His assertions are central to an apparent dispute between Mr Woodford and other members of Olympus’ board. Mr Woodford says he was dismissed for calling into question some $1.3bn of payments to advisers and investment funds in a string of acquisitions carried out under his predecessor, Tsuyoshi Kikukawa.

In letters to Mr Kikukawa shown to the Financial Times, Mr Woodford urged him and two other directors to resign. Mr Woodford has stressed that he has seen no evidence that Olympus executives benefited personally from the acquisitions, claiming instead “a catalogue of calamitous errors and exceptionally poor judgement” that resulted in inflated pay-outs to others and a sizeable loss of shareholder value.

Olympus says it dismissed Mr Woodford over problems with his management style. The company declined repeated requests for interviews on Monday, and previously said it had “disclosed everything we are required to disclose”. Its shares plunged 24 per cent on Monday, compounding an 18 per cent decline on Friday.

Among the deals Mr Woodford says he was probing were the acquisition of three unlisted Japanese companies between 2006 and 2008: Altis, a specialist in disposing of plastic medical waste; Humalabo, a mail order retailer of cosmetics and health supplements made from mushroom extract; and News Chef, a maker of microwaveable cookware.

A year after the acquisitions were completed, in May 2009, Olympus wrote down the value of the companies by between 68 and 83 per cent, according to Mr Woodford and documents shown to the FT.

Revenue and profit projections appear to have been highly optimistic: in the case of Altis, for instance, sales were projected to grow 700-fold between 2006 and 2013. Olympus does not disclose Altis’ actual financial performance in its accounts, and declined requests for comment.

**Exercise objective**:
Pick up the text on Olympus and Mr Woodford's dismissal after its final sentence and continue it. The records after this text are separate material.

**Given data**:

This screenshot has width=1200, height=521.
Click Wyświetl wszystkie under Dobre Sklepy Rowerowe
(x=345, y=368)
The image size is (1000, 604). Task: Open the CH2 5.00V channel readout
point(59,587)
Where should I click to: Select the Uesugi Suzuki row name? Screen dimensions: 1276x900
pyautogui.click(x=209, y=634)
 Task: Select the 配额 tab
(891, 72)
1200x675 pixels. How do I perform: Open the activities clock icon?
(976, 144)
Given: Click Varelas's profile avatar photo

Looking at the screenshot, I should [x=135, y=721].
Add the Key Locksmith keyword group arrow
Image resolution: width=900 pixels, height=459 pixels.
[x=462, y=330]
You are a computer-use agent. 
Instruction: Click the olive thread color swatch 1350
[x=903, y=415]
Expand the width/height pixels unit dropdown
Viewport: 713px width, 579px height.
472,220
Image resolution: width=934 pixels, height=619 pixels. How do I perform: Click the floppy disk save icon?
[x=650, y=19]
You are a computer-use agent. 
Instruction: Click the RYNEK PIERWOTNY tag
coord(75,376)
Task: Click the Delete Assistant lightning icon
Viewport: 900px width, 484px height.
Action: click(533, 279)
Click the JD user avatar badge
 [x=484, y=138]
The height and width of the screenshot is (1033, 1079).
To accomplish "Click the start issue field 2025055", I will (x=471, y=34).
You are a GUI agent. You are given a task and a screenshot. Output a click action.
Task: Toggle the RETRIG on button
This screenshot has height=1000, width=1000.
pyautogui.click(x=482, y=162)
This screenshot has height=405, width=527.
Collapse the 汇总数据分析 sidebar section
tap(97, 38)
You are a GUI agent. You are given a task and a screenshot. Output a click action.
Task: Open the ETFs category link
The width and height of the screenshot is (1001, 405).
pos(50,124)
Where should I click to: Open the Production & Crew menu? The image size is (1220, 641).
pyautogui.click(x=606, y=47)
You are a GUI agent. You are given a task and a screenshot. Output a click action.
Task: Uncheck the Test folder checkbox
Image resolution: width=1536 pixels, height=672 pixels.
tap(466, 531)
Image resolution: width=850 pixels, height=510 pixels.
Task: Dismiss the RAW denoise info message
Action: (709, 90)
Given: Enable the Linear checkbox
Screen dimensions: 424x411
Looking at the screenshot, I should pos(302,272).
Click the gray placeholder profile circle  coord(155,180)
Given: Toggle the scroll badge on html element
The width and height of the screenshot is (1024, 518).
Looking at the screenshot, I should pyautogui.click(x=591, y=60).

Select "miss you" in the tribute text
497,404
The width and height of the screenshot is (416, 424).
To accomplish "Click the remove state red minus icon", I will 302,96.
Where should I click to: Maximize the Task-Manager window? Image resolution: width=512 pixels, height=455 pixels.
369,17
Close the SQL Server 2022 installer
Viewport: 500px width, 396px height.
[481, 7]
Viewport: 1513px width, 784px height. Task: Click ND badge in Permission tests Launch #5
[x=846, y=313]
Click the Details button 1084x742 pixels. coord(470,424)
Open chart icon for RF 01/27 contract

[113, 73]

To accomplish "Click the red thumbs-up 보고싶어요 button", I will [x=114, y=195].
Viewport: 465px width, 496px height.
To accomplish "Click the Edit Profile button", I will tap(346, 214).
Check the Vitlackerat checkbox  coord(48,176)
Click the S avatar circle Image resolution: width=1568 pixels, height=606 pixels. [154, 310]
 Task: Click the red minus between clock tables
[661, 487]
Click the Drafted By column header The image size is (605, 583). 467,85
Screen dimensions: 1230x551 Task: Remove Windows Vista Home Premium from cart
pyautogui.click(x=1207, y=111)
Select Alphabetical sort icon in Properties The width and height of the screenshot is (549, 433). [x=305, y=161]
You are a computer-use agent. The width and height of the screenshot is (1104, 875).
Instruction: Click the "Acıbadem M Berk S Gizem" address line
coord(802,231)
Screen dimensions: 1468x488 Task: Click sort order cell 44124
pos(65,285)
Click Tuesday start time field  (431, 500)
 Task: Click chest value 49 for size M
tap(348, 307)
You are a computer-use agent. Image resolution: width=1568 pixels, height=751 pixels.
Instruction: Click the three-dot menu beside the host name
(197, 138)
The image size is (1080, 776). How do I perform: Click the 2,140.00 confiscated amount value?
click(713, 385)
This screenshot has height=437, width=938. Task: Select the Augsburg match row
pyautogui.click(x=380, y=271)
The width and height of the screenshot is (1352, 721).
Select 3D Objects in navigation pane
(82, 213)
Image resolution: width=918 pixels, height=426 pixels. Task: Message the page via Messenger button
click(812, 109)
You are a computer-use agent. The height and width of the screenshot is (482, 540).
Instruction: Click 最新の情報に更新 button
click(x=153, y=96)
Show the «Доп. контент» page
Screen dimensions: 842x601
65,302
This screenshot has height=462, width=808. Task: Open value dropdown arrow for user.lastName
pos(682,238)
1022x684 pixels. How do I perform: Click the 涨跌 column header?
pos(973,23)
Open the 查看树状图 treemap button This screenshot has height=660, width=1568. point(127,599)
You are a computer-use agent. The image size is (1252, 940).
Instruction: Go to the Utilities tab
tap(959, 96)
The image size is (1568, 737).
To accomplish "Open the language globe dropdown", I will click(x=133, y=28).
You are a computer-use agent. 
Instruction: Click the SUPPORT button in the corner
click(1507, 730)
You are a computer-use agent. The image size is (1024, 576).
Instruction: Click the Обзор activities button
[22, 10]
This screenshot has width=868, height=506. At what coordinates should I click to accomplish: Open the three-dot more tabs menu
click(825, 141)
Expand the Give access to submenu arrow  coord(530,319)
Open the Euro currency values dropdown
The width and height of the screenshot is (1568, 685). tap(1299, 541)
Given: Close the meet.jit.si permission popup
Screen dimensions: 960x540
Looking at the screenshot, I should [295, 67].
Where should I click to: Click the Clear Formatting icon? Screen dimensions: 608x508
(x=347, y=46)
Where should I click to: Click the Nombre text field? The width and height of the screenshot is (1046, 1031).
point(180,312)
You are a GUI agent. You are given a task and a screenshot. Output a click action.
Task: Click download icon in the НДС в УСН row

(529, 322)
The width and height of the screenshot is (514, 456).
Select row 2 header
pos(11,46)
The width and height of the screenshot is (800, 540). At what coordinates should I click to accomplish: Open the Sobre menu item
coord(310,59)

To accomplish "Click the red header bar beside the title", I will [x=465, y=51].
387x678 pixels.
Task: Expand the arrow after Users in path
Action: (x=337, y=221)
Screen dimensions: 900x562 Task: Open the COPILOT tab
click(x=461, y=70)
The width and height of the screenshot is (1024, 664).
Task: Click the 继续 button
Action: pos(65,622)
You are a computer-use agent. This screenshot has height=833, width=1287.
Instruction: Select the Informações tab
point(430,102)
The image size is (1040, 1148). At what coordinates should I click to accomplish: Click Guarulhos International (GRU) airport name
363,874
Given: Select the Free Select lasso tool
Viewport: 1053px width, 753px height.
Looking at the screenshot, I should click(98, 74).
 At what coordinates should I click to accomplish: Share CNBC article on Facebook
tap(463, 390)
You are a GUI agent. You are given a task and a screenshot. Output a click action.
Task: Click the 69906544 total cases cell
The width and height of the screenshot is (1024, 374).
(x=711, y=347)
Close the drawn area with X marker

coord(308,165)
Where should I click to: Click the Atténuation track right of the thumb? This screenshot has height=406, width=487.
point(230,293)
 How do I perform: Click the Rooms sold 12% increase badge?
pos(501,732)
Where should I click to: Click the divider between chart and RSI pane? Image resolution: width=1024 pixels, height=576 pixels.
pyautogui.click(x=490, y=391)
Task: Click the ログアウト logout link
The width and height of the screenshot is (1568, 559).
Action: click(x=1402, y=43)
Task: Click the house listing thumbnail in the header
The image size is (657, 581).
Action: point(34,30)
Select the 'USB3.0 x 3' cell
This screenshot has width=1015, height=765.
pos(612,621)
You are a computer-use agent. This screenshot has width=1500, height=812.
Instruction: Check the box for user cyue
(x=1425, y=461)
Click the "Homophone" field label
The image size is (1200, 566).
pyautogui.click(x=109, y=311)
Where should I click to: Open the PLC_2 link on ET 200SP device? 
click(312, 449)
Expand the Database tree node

**Answer to this exercise**:
The people behind the companies were never identified by Olympus, according to Mr Woodford. Company records list their shareholders only as a group of special-purpose investment vehicles (SPVs). Although the three companies’ businesses were wildly different, one SPV owned shares in all three companies, while two others had stakes in two of them – connections that Mr Woodford said should have raised concerns.

All three deals were conducted through the same investment fund, Global Company, which the documents show had received funds from Olympus beginning in 2000. It acted as an acquisition arm of the company and was managed by an outside fund manager.

Mr Woodford said Olympus left due diligence and negotiations to Global Company, and the documents show it did not bring in other financial advisers to assess the sale price or other aspects of the deals.

Attempts by the FT to locate and contact Global Company and its representatives failed. Altis and Humalabo did not answer calls seeking comment. An employee of Global Chef, a company listed as the trading arm of News Chef, said he was not authorised to speak and could not connect the FT with company executives.